In der im voraus verbreiteten Rede vor der Generalversammlung spricht Konzernchef Oswald Grübel von einem unbefriedigenden Ergebnis und äußert sich skeptisch über die weitere Entwicklung. Grübels Vorgänger Marcel Rohner hatte sich noch überzeugt gegeben, dass die UBS 2009 in die Gewinnzone zurückkehren werde.

Besonders belastet ist das Geschäft mit der Vermögensverwaltung: Im Bereich “Wealth Management” gab es einen Nettoverlust von 23 Mrd. Franken. Dabei wirkte sich auch die als Kapitulation vor der US-Justiz gewertete Entscheidung vom 18. Februar aus, als die UBS auf Anordnung der Eidgenössischen Finanzaufsicht (FINMA) 255 Kundenakten ausgehändigt und 780 Mio. Dollar (588 Mio. Euro) bezahlt hat, um eine Anklage wegen Begünstigung von Steuerhinterziehung zu vermeiden.

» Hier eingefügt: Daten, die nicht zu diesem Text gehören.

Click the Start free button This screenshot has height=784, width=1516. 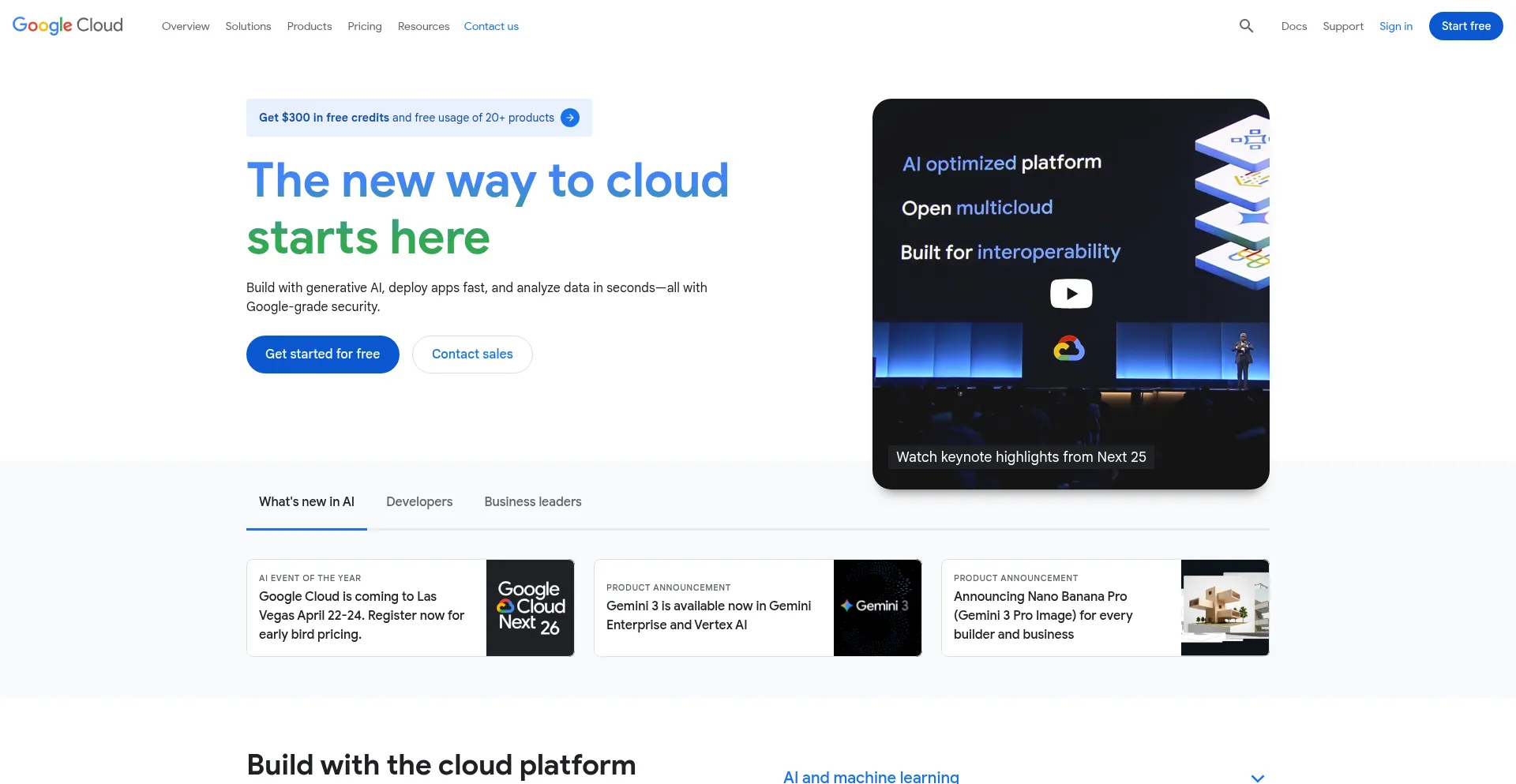[1466, 25]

Der neuerliche Milliarden-Verlust der UBS im ersten Quartal hat die Anleger verschreckt. Die UBS-Aktien eröffneten am Mittwoch um 7,3 Prozent tiefer auf 12.30 Franken. Das Ergebnis sei “eine Riesenenttäuschung”, sagte ein Händler. Nach unerwartet guten Zahlen von Goldman Sachs und Wells Fargo sei bei der UBS zumindest ein ausgeglichenes Resultat erwartet worden.